Thank you for sharing these deeply honest reflections, Chris.
I, too, felt the haunting power of that charnel ground imagery when I first read about its Buddhist framing in Pema Chödrön's book, "Living Beautifully With Uncertainty and Change." It has been very useful to me in the intervening years when I am caught up with worry and dread. Focusing on it really does help me to breathe into the moment, re-center myself in equanimity and curiosity.
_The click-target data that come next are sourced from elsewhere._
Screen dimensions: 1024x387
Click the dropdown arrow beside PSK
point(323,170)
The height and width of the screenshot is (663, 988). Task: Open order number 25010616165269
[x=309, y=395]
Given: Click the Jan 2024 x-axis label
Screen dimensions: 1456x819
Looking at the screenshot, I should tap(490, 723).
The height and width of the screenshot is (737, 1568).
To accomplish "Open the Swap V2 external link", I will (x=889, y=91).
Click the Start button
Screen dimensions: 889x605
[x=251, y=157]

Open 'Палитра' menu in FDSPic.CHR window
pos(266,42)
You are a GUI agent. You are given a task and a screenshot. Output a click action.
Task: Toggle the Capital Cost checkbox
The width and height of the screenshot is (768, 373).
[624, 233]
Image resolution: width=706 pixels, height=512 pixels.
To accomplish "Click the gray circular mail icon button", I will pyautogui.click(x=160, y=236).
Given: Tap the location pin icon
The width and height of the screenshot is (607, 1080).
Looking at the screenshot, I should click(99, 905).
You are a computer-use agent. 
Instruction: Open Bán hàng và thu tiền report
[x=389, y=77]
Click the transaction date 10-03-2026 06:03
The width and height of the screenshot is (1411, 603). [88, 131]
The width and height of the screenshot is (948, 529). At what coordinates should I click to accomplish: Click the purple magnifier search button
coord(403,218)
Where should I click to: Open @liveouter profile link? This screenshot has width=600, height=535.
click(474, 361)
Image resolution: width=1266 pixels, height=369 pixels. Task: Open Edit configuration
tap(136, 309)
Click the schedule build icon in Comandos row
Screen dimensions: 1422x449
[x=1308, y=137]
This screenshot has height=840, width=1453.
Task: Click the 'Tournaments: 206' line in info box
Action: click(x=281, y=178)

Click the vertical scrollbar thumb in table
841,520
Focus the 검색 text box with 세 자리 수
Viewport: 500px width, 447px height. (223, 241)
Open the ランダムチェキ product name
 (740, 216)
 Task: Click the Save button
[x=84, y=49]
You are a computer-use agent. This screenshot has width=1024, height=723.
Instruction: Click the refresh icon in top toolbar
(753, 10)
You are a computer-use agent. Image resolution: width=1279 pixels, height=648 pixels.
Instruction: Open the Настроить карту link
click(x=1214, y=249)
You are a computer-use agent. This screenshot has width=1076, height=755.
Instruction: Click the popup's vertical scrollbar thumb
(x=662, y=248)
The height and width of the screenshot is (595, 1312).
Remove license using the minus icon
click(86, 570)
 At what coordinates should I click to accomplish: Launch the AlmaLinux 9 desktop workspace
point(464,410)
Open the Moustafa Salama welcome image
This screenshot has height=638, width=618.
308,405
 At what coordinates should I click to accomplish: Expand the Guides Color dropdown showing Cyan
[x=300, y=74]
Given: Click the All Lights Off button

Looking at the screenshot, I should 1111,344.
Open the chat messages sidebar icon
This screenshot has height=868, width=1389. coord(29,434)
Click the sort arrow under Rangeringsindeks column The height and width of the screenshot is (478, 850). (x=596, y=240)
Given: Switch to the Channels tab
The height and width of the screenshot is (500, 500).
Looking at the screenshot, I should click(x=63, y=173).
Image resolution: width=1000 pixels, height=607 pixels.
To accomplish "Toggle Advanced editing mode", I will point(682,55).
I've heard of Iain McGilchrist though I haven't read his work; your recommendation will change that. I'm intrigued by your description of its impact on your understanding and worldview. My personal demons are not the same as yours, but I suspect it will have an expanding effect on the way I see myself and the world around me. Thank you for the recommendation, and the effort to contextualize it. Best wishes on your journey.
A very thoughtful essay, thank you.
Thank you. And thanks for recommending. :)
My pleasure.
This is beautiful Leah:
…. life is truly a process, peace is always a practice, and I will be okay.
We all will be okay.
Thank you. I'm glad to hear it resonated.